That custom templeate did not quite understand it, putting that in the terminal should be reconfigured alone those parameters or I have to manually modify the squid.conf file
Bear in mind that technically as I have been able to read that crash, it is because the Squid is not able to process all the requests and this computing capacity as I have been able to understand is determined by those parameters.
vi /etc/e-smith/templates-custom/etc/squid/squid.conf/20acl_10_auth_custom
{
use esmith::NetworksDB;
use NethServer::SSSD;
my $ndb = esmith::NetworksDB->open_ro();
my $green_mode = $squid{'GreenMode'} || "manual";
my $blue_mode = $squid{'BlueMode'} || "manual";
my $sssd = new NethServer::SSSD();
if ($green_mode eq 'authenticated' || (defined($ndb->blue()) && $blue_mode eq 'authenticated')) {
$OUT .= "# Custom Authentication Parameters\n";
if ($sssd->isAD()) {
$OUT .= "auth_param negotiate children 20\n";
}
}
}
signal-event nethserver-squid-update
This will create a duplicate entry for auth_param negotiate children xx. If squid takes the last one then it will be effectively overwriting the default with the custom one.
For the number of children helpers there was some recommendation on squid manual. Let me check.
The parameter auth_param basic credentialsttl 1 hours by default is technically 2 hours
I understand that Nethserver uses templates for the subject of future updates, right? If I modify the file /etc/squid/squid.conf it would work now but would the changes be lost with the updates?
I do not quite understand you, sorry but it is a server in production and I do not want to mess it up
I edit:
vi /etc/e-smith/templates-custom/etc/squid/squid.conf/21acl_10_auth_custom
and I execute:
signal-event nethserver-squid-update
It is not necessary to restart the Squid service or anything else? Does that automatically modify the parameters and apply them in the /etc/squid/squid.conf?
Sorry to be so heavy dnutan and thank you so much for the help!
With the filename change? No, it’s the same. You can keep it as is (no change), or just rename 21_acl_10_auth_custom to 20_acl_10_auth_custom and execute expand-template /etc/squid/squid.conf
Final result will be practically the same.
In the custom template we created config overrides (duplicate entries but the latter with different/desired value). You can add other config parameters you want to tweak. Note order matters for some squid parameteres.

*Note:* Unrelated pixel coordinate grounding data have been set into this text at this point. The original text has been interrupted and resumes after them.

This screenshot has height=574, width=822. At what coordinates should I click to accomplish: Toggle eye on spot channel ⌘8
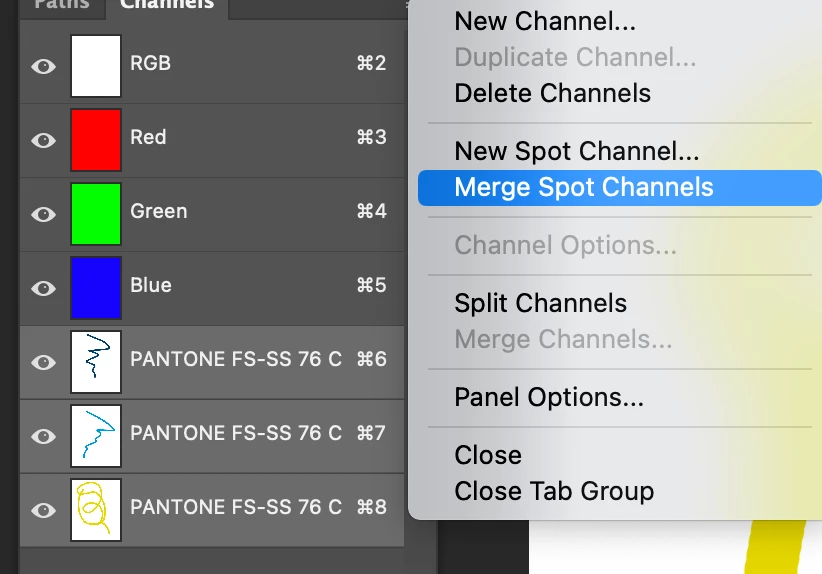click(x=43, y=510)

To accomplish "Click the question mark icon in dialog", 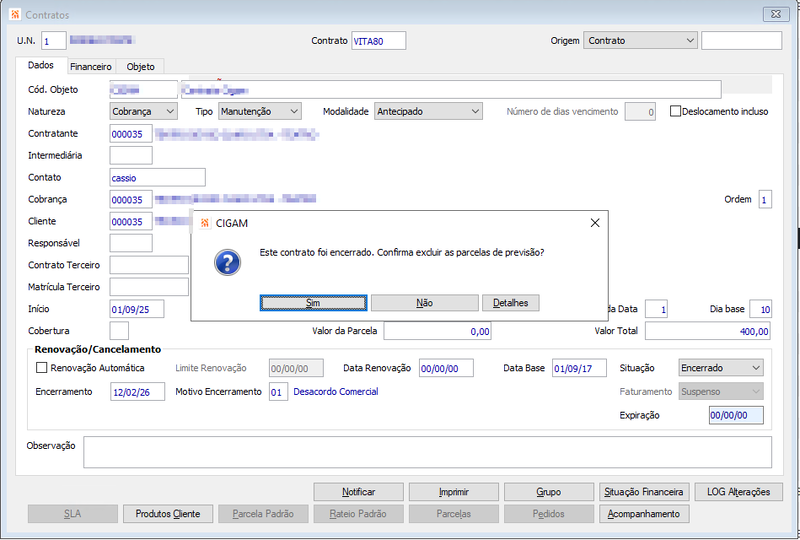I will point(228,262).
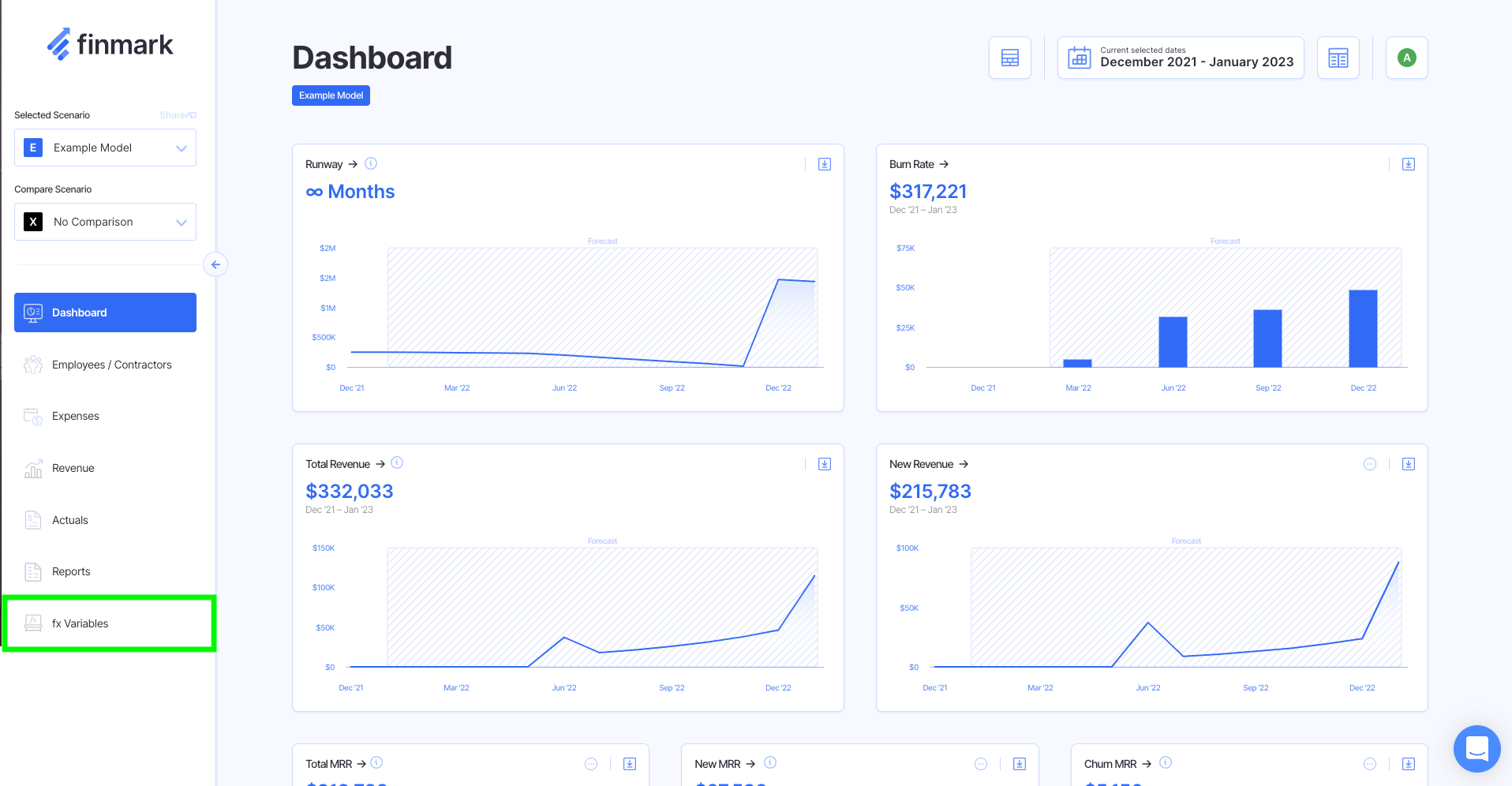Download the Burn Rate chart
This screenshot has width=1512, height=786.
coord(1408,164)
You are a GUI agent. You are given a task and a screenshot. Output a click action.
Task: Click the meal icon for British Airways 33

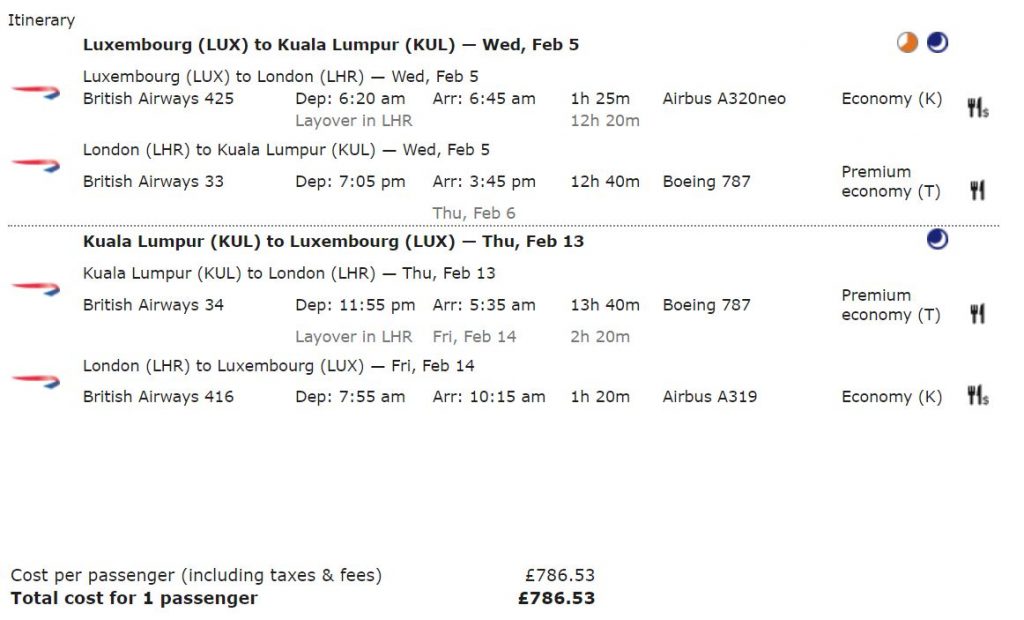pos(977,191)
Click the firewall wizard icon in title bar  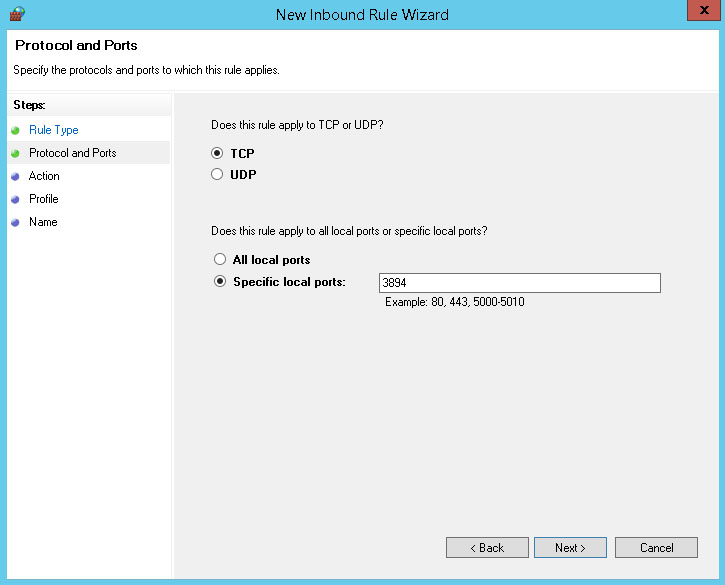[x=17, y=14]
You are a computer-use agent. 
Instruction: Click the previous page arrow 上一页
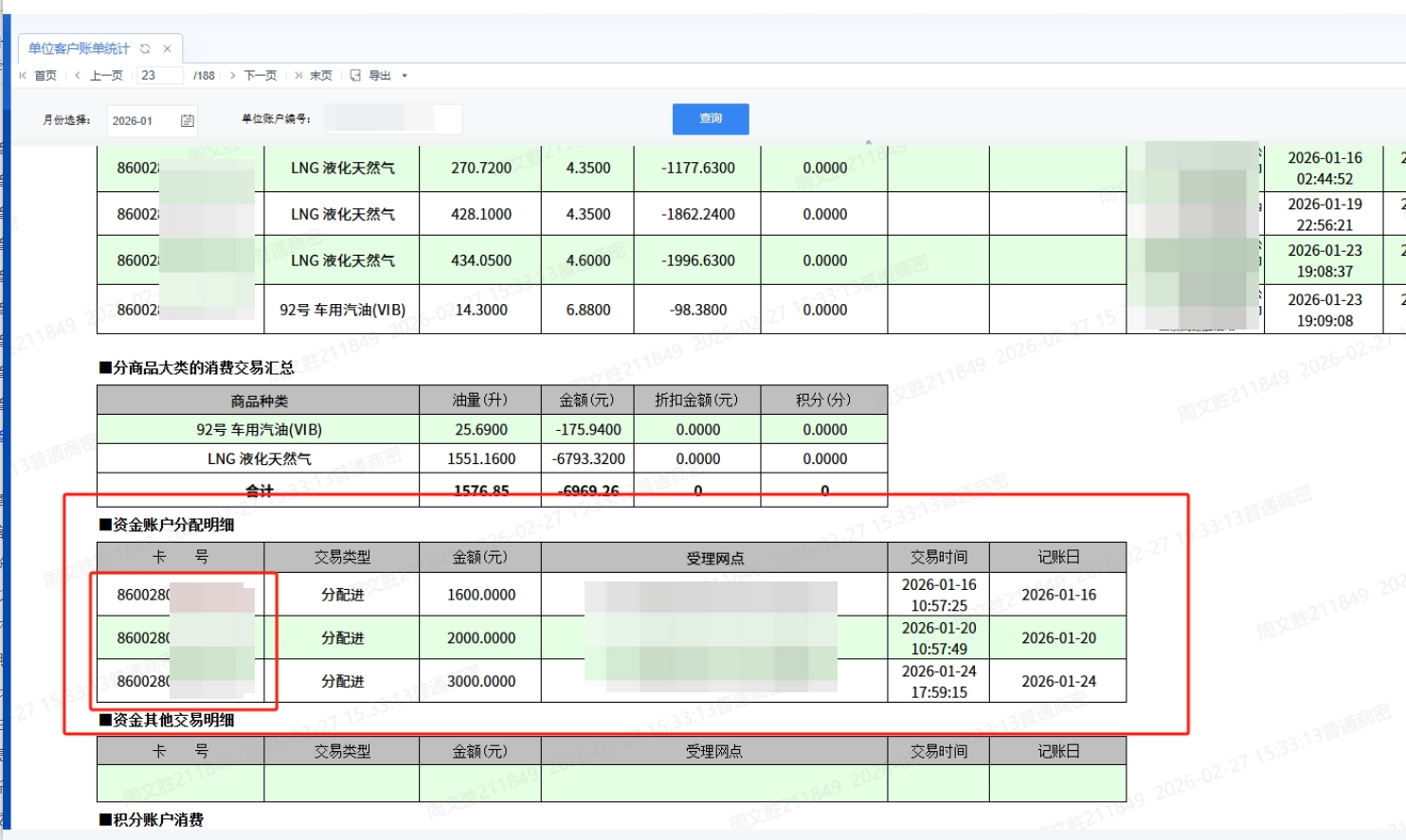(78, 76)
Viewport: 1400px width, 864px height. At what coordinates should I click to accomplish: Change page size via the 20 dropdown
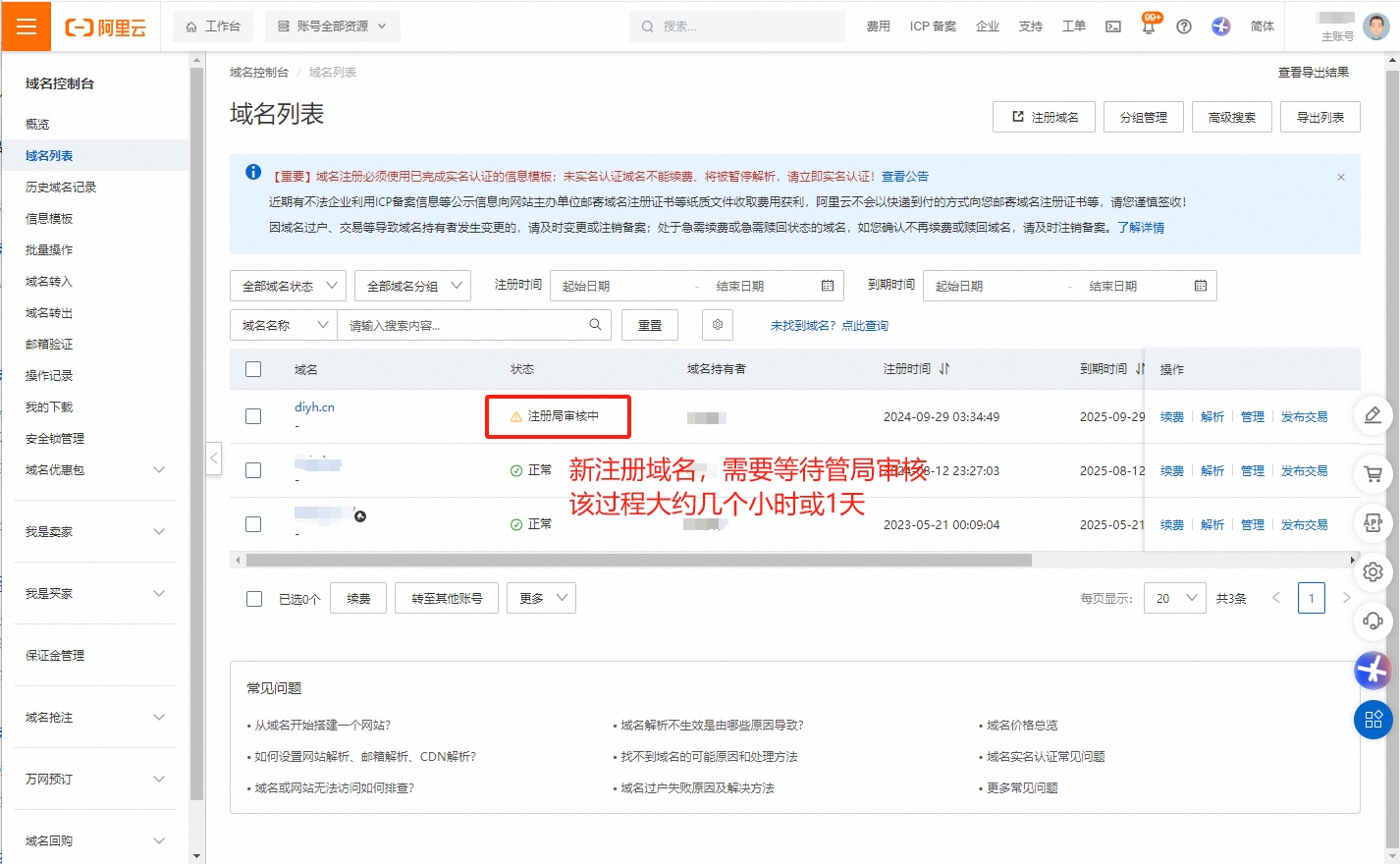[x=1174, y=598]
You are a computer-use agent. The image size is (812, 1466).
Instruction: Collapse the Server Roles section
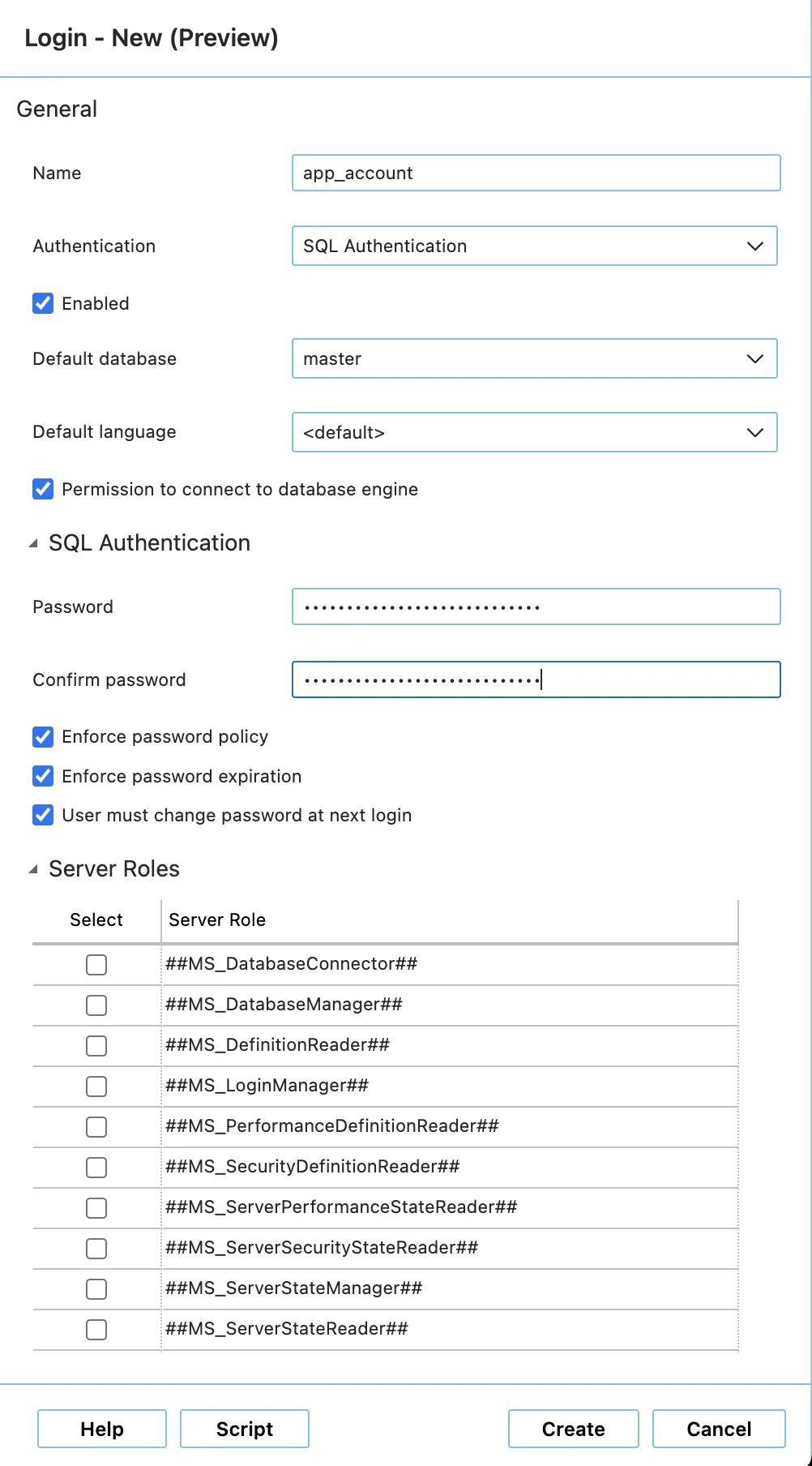(33, 869)
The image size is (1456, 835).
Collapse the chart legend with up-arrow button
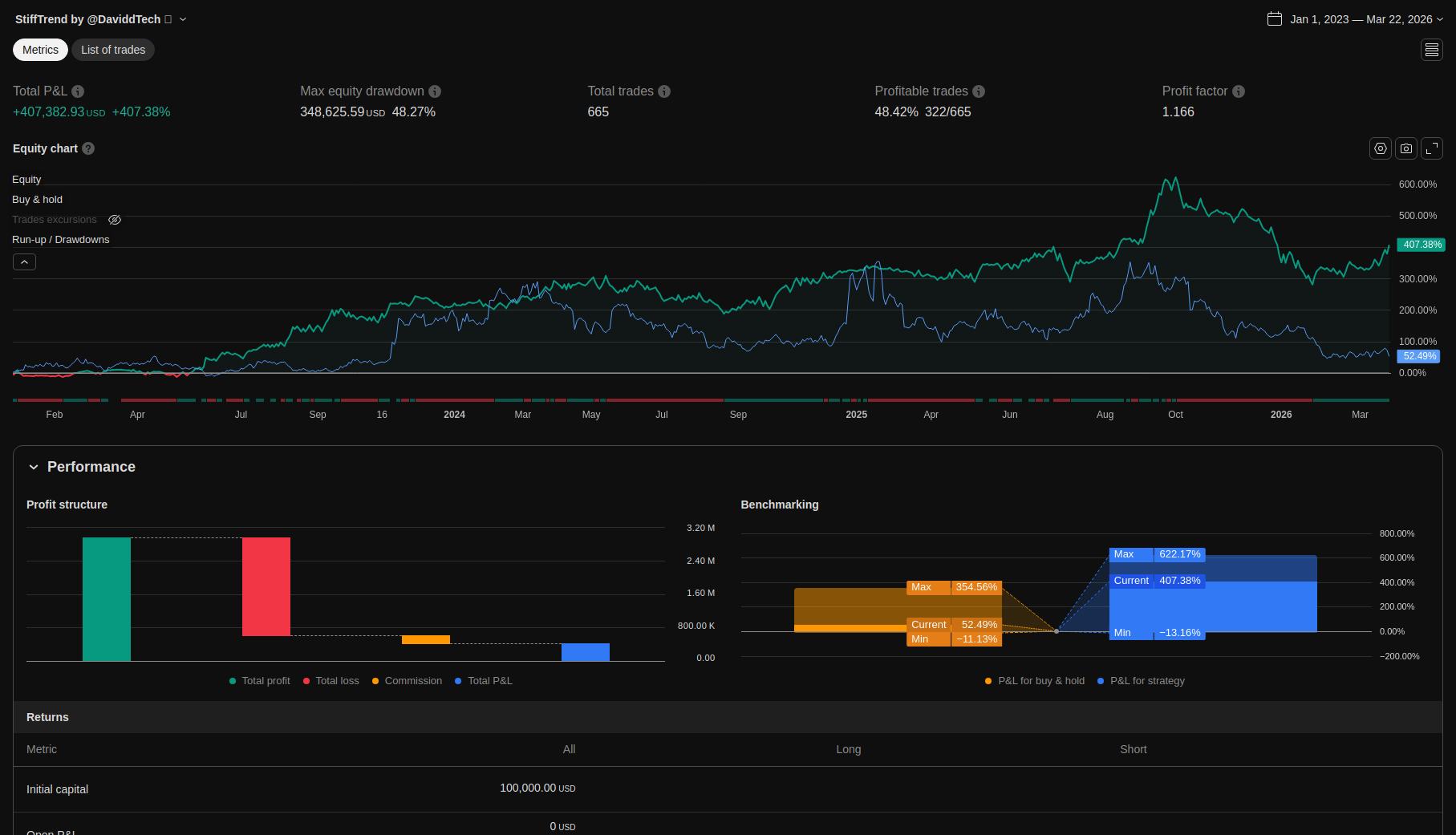click(x=24, y=262)

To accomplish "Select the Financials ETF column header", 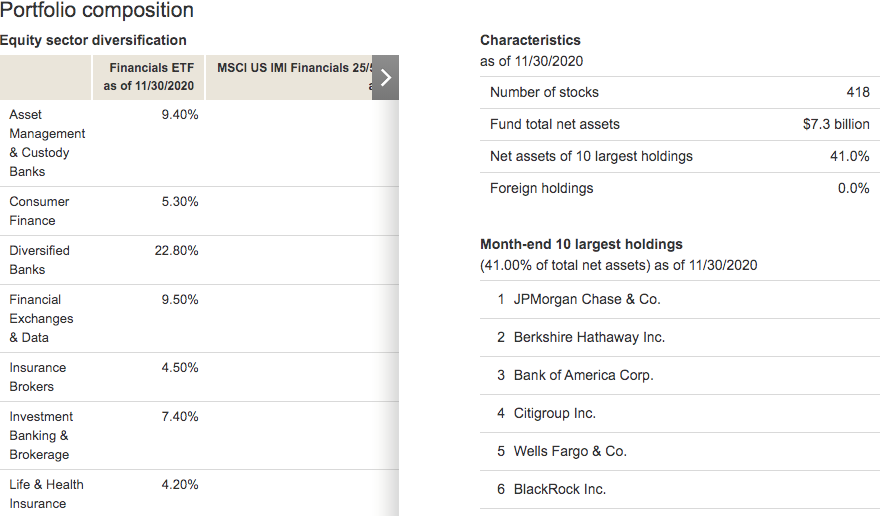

It seems that it works for now, I will keep you updated, what I have been able to verify is that it eats more cpu, within the expected if we expand the processes to manage the requests
Hola Fernando. How is it working so far?
I ask because there’s another user with the same problem and was wondering if you could give any additional advice:
Since I have modified the configuration file we have gone from 460 concurrent users without problems of cuts (before it did not exceed 250) at the moment quite well, when I have the whole company passed through the new proxy I confirm the total number of users and more data of interest if you are interested.